• [Consigne] Citez mot pour mot les lignes des enregistrements, de celle qui contient "1780x1002 pixels. At" jusqu'à la fin des enregistrements, ces deux limites comprises.

────────

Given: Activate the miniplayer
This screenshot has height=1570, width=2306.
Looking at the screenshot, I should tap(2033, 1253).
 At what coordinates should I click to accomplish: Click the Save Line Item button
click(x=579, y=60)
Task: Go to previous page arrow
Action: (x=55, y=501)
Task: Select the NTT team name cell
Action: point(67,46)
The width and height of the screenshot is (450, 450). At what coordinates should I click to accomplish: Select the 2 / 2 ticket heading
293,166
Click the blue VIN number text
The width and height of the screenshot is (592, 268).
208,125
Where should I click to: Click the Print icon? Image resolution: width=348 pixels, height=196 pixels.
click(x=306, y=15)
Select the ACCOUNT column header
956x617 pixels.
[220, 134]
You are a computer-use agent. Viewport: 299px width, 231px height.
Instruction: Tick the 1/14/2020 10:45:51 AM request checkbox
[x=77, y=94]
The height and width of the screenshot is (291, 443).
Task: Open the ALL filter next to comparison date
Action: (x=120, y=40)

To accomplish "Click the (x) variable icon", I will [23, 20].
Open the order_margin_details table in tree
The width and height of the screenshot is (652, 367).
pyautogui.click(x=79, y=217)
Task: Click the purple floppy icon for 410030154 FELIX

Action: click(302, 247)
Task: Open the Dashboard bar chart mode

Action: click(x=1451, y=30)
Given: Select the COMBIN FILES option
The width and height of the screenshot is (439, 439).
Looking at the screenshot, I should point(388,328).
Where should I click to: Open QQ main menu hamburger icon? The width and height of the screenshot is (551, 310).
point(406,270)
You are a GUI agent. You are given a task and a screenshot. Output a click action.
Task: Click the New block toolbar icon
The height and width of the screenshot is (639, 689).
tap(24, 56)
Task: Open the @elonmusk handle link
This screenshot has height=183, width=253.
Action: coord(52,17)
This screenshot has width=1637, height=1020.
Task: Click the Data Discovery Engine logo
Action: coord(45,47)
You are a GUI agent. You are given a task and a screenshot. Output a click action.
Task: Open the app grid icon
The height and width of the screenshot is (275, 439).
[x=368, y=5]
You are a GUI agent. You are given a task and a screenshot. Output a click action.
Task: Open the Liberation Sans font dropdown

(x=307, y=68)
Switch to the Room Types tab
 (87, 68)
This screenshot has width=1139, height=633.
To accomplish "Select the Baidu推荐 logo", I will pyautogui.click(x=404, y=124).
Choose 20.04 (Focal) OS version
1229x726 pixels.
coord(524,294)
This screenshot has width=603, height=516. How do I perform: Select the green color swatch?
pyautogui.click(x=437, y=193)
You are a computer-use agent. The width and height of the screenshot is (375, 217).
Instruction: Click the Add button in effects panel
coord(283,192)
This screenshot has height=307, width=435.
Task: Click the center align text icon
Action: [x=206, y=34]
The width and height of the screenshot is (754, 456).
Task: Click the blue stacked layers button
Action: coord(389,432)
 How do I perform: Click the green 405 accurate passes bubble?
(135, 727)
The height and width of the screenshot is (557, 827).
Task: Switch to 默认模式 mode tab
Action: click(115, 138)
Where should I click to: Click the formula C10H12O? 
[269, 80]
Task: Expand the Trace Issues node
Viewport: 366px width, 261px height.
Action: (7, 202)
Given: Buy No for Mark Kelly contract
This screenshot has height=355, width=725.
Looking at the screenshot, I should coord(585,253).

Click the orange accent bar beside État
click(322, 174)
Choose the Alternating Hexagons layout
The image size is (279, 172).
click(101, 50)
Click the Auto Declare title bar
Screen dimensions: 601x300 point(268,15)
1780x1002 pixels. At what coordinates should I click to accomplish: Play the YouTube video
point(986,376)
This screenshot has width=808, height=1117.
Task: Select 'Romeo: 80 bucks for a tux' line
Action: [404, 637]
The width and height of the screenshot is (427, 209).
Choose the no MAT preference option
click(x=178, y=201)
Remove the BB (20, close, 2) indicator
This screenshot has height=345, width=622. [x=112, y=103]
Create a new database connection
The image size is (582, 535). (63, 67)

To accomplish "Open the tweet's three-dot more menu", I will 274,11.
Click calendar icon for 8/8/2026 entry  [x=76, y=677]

────────

• [Exercice corrigé]
1780x1002 pixels. At what coordinates should I click to accomplish: Play the YouTube video
point(986,376)
This screenshot has width=808, height=1117.
Task: Select 'Romeo: 80 bucks for a tux' line
Action: [404, 637]
The width and height of the screenshot is (427, 209).
Choose the no MAT preference option
click(x=178, y=201)
Remove the BB (20, close, 2) indicator
This screenshot has height=345, width=622. [x=112, y=103]
Create a new database connection
The image size is (582, 535). (63, 67)

To accomplish "Open the tweet's three-dot more menu", I will 274,11.
Click calendar icon for 8/8/2026 entry  [x=76, y=677]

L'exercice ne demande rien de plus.